Home
I am a final year Ph.D. candidate in the Department of Electrical & Computer Engineering at University of Arizona, USA., advised by Prof. Siyang Cao.
My research is driven by a deep passion for leveraging AI technologies in healthcare to enhance the quality of life. My research interests include:
- Radar signal processing and machine learning for human skeletal pose estimation, fall detection, and fall risk assessments.
- Healthcare technologies for diagnosing and rehabilitating motor deficits in patients, such as Alzheimer’s and Parkinson’s diseases.
- Radio Frequency (RF) systems, multimodal sensing technologies (e.g., Radar, LiDAR, Wi-Fi), and joint sensing in 6G networks.
News
2025-02: The paper “mmWave Radar for Sit-to-Stand Analysis: A Comparative Study with Wearables and Kinect” is accepted to IEEE Transactions on Biomedical Engineering.
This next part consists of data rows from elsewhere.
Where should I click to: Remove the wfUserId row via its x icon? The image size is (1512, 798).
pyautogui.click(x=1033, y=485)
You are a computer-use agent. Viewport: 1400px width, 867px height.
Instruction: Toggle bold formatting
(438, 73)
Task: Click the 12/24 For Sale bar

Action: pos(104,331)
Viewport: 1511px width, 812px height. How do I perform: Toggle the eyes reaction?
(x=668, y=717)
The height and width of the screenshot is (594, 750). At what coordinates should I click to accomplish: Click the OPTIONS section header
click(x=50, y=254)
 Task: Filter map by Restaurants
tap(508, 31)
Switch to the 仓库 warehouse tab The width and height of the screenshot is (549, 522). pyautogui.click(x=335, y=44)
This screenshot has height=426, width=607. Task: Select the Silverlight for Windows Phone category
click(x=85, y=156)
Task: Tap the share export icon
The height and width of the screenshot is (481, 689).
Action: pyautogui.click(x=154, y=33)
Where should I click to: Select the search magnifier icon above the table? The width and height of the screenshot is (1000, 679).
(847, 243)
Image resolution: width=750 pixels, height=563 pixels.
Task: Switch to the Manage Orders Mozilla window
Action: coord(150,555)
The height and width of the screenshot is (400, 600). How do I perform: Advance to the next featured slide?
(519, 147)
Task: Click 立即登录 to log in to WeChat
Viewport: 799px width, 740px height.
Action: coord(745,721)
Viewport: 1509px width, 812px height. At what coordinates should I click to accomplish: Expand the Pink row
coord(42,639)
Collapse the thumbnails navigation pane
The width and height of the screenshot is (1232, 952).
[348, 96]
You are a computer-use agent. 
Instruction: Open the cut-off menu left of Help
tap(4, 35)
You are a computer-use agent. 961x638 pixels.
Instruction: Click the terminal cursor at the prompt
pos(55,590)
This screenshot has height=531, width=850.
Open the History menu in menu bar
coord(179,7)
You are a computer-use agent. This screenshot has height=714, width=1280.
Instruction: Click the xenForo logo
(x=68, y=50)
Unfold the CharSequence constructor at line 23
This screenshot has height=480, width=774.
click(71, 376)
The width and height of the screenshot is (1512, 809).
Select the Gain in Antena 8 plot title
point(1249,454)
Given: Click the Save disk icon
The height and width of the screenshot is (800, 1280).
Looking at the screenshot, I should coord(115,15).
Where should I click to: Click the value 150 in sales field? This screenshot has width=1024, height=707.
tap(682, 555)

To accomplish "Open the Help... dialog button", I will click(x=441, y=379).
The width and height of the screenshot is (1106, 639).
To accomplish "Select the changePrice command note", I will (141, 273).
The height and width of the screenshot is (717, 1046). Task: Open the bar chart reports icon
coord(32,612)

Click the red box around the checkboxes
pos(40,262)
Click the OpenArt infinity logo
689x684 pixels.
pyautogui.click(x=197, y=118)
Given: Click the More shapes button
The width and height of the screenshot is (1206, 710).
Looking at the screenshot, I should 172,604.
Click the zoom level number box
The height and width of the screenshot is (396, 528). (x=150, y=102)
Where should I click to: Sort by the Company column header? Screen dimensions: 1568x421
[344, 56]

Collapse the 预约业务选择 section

2023-12: The paper “mmPose-FK: A forward kinematics approach to dynamic skeletal pose estimation using mmWave radars” is accepted to IEEE Sensors Journal.
2023-11: The paper “Radar-Based Fall Detection: A Survey” is accepted to IEEE Robotics & Automation Magazine.
2022-07: The paper “Stabilizing skeletal pose estimation using mmwave radar via dynamic model and filtering” is accepted to IEEE BHI-BSN-2022.